Anya se leva. Elle sentait ses jambes porter un poids qu'elles n'avaient jamais porté — le poids de tous les souvenirs, toutes les blessures, tous les jours effacés qui refluaient maintenant comme une marée dans sa poitrine. Cela faisait mal. C'était immense. C'était la vie entière qu'on lui avait volée, rendue d'un seul coup.
Mais elle ne voulait plus la rendre.
— Nous devons parler au conseil, dit-elle à son père. Du sort de Malachar, des protections du palais, de l'avenir. Mais d'abord... » Elle sourit, un vrai sourire qui lui fit plisser les yeux. « Je veux petit-déjeuner. Et je veux me rappeler le goût des confitures de myrtille de la cuisine de l'aile sud. Je ne m'en souvenais plus depuis des années. »

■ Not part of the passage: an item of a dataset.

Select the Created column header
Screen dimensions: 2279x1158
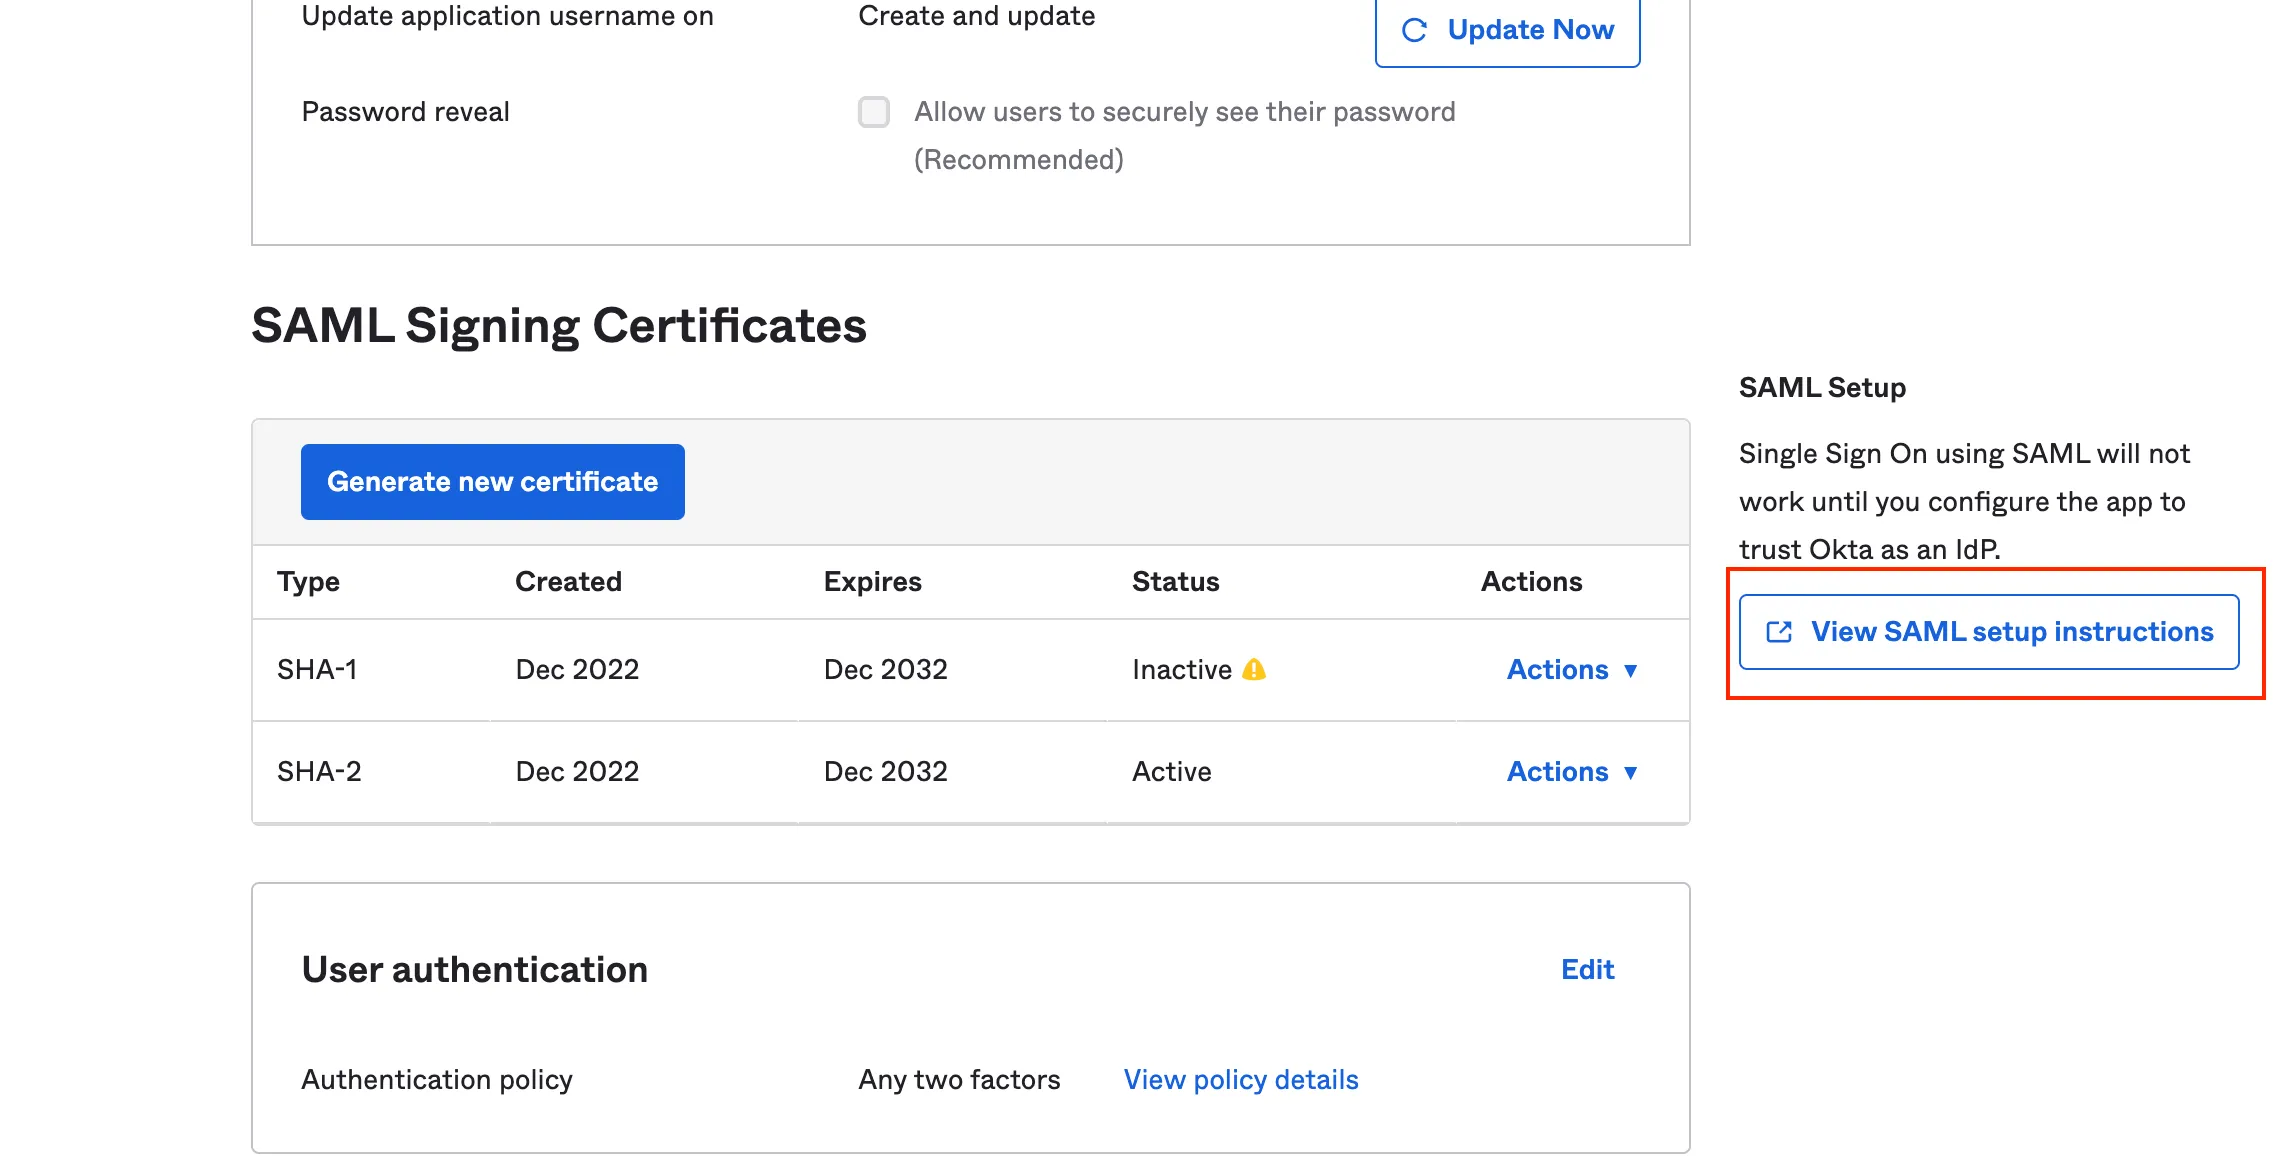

Le roi rit — un son rouillé, incrédule, mais réel. Kael la regarda avec une expression qu'elle ne lui avait jamais vue : un mélange d'émerveillement et d'espoir. Elle franchit la porte, puis se retourna un instant.
— Il vous faudra être patient avec moi, tous les deux, dit-elle doucement. C'est beaucoup. Cette année... toutes les années. Je dois réapprendre à être moi-même d'un seul tenant. »
Kael secoua la tête.
— Vous n'avez rien à réapprendre, dit-il. Vous êtes Anya. Vous l'avez toujours été. Vous nous l'avez simplement laissé voir, pour la première fois. »
Elle passa une main sur son bras en écharpe, un geste plus tendre qu'elle n'en avait jamais eu le souvenir de faire.
— Je vous dois tant, Kael. Vos pages. Votre patience. Votre vie.
— Vous me devez rien. » Il baissa la voix. « Je vous le donne. Tout le don est gratuit. »
Anya le regarda, et pour la première fois, elle eut une mémoire claire d'aimer quelqu'un sans réserve. Ce n'était pas un souvenir d'avant la malédiction. C'était un souvenir d'avant la tristesse. Et il était à elle.
Elle tendit la main. Il la prit. Et ils sortirent ensemble dans la lumière du matin, vers le jour nouveau où elle se souvenait de tout.